Teamwork makes the dream work for UCLA women’s volleyball’s new coaching staff
UCLA women’s volleyball associate head coach Jen Malcom scans the court during a game. Malcom came to Westwood after seven years coaching at Iowa State and has assumed the head coach roles at times with Alfee Reft out with Team USA. (Joseph Jimenez/Photo editor)
Sept. 21, 2023 9:33 p.m.
Alfee Reft’s recent hire described his essence in one simple sentence.
“He loves people, and people love him,” said assistant coach and director of operations Noah Casaquit.
The new head coach’s name has been commonplace in UCLA Athletics news – but when Reft stepped away from Westwood to make time for the U.S. Women’s National Team, most recently joining them in Poland – his assistant coaching staff has entered the spotlight.
Contrary to former head coaches Andy Banachowski and Michael Sealy, Reft is not a UCLA alumnus – and the addition of other fresh faces to the mix leaves the Bruins with an entirely new crew steering the ship.

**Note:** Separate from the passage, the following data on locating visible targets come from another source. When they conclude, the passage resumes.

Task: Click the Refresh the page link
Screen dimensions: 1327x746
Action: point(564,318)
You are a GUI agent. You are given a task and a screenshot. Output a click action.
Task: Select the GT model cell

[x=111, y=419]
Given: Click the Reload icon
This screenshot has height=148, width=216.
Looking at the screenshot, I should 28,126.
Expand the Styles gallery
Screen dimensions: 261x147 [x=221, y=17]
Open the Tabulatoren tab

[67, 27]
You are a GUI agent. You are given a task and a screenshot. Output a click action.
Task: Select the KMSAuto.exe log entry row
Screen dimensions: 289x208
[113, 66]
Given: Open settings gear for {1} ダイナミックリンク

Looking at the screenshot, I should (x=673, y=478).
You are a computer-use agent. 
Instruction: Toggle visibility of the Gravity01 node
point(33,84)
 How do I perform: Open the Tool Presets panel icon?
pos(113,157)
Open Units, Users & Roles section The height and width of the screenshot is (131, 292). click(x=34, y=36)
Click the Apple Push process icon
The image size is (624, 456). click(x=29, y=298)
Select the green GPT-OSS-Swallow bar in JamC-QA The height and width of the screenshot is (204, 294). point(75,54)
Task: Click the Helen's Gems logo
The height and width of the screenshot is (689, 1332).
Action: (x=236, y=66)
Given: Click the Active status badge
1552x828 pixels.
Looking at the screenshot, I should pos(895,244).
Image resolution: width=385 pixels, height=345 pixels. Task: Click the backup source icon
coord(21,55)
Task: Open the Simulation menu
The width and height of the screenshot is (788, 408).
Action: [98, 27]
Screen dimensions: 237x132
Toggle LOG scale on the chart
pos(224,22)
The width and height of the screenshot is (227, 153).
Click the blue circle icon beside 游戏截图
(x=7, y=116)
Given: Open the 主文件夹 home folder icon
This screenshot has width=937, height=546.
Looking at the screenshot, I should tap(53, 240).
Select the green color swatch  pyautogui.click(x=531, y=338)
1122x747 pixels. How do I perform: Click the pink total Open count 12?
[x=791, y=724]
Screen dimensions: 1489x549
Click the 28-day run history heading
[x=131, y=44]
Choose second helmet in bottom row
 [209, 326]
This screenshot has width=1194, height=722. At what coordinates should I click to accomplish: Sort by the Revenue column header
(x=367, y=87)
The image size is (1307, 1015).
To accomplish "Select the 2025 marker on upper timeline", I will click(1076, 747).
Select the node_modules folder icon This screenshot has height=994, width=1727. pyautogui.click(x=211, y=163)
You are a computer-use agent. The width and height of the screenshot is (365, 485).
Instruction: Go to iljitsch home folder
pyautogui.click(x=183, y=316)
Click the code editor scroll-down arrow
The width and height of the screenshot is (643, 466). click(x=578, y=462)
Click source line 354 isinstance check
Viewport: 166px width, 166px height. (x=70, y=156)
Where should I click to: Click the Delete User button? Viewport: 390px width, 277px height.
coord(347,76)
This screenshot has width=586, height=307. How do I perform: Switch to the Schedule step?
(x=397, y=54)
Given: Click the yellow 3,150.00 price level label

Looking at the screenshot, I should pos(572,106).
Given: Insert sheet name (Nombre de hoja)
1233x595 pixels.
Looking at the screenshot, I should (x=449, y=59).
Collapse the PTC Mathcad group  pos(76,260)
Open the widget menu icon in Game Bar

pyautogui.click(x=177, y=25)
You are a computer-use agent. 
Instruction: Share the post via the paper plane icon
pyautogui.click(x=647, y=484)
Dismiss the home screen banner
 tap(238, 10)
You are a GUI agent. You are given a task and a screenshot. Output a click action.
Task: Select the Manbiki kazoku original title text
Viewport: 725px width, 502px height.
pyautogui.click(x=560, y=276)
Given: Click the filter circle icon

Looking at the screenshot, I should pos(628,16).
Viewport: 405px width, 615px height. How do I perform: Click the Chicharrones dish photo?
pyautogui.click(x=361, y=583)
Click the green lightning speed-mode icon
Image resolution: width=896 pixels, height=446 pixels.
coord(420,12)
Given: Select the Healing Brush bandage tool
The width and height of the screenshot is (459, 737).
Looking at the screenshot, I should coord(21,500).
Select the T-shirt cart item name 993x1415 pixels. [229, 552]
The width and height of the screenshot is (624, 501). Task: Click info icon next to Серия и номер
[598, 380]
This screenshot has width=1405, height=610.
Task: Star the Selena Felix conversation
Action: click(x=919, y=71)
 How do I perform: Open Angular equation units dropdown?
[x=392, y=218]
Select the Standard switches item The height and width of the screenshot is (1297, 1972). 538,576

Comprising a troop rivaling that of a superhero squad, each new coach’s personality has blended together to create a perfect energy entering the season, Casaquit said.
“I’m more of the happy-go-lucky, silly guy. Jen (associate head coach Jen Malcom) is very much the mama bear. Amir (assistant coach Amir Lugo-Rodriguez) is a cerebral volleyball genius,” Casaquit said. “And then Alfee is just this leader that sets great standards and doesn’t waver from that.”
But rather than donning super suits, the coaches have created a motto for themselves preaching the opposite – being proud of staying in their own skin.
“We want to be who we are as people and not ashamed of it,” Casaquit said. “That’s going to allow you to thrive.”
Like any classic band of heroes, each coach has their own origin story – whether meeting in college, crossing paths professionally or working together previously, the trio’s influence on the team and one another started long before stepping foot in Pauley Pavilion.
Casaquit, recently promoted to assistant coach from the director of operations position, said he has known Reft since the latter played at Hawai’i, while Lugo-Rodriguez said Reft has been a source of wisdom to him since his third year of college. The two assistant coaches would later work together at California. Malcom met Reft through a mutual friend when he was coaching at Illinois, while she and Lugo-Rodriguez have known each other for a few years already.
From Lugo-Rodriguez’s perspective, their shared past facilitates effective communication with the players right off the bat.
“The energy seemed different from the staff because we’re all friends who get to work together,” Lugo-Rodriguez said. “We’re not coworkers who are trying to become friends.”
UCLA has been a dream destination for Reft, and Casaquit said coaching alongside him has been an equally dreamlike experience.
“We love the game so, so much, and energies attract,” Casaquit said. “It’s just kind of surreal every single day to walk into the offices and get to work with your best friend.”
Beyond just their intertwined histories, the coaches were hired for their ability to level with players. In a statement released at the time of Malcom and Lugo-Rodriguez’s hiring, Reft said hiring a staff that recognizes the humanity required in coaching was integral.
Lugo-Rodriguez’s compassionate, relatable coaching style was derived from his own past coaches – channeling that experience at UCLA was a given, he said.
“The biggest thing for me was those guys took time to understand who I was as a person. … I think with the girls here, that was a big part of what we tried to do, to just get to know them,” Lugo-Rodriguez said. “It’s you and me working together to get you where you want. It’s not me using you to get where we want the team to be.”
The players have looked to Malcom to fill Reft’s shoes in the wake of his absence. While she said she tries to keep a steady demeanor whether or not Reft is present, she strives to use her experience as a female athlete to play whatever role the players require – from sounding board to older sister.
Most recently, Malcom said her favorite position has been an observer to the players’ rediscovered appreciation for the game.
“Just their energy and willingness to learn and want to learn and bring joy back into them has been huge. They’ve done a great job of adapting to our culture and what we want to do in the gym, and I can tell that they thoroughly enjoy it again,” Malcom said. “I think that’s the biggest thing for me. It’s just seeing that on their faces.”
In between resounding echoes of bumps, sets, spikes – and victory – Lugo-Rodriguez said laughter will be the season’s soundtrack for Bruin fans.
“I think there’s a misconception where some of the best teams in the country just have to be uber-focused and serious and no fun,” Lugo-Rodriguez said. “I think that we definitely try to change that narrative a little bit.”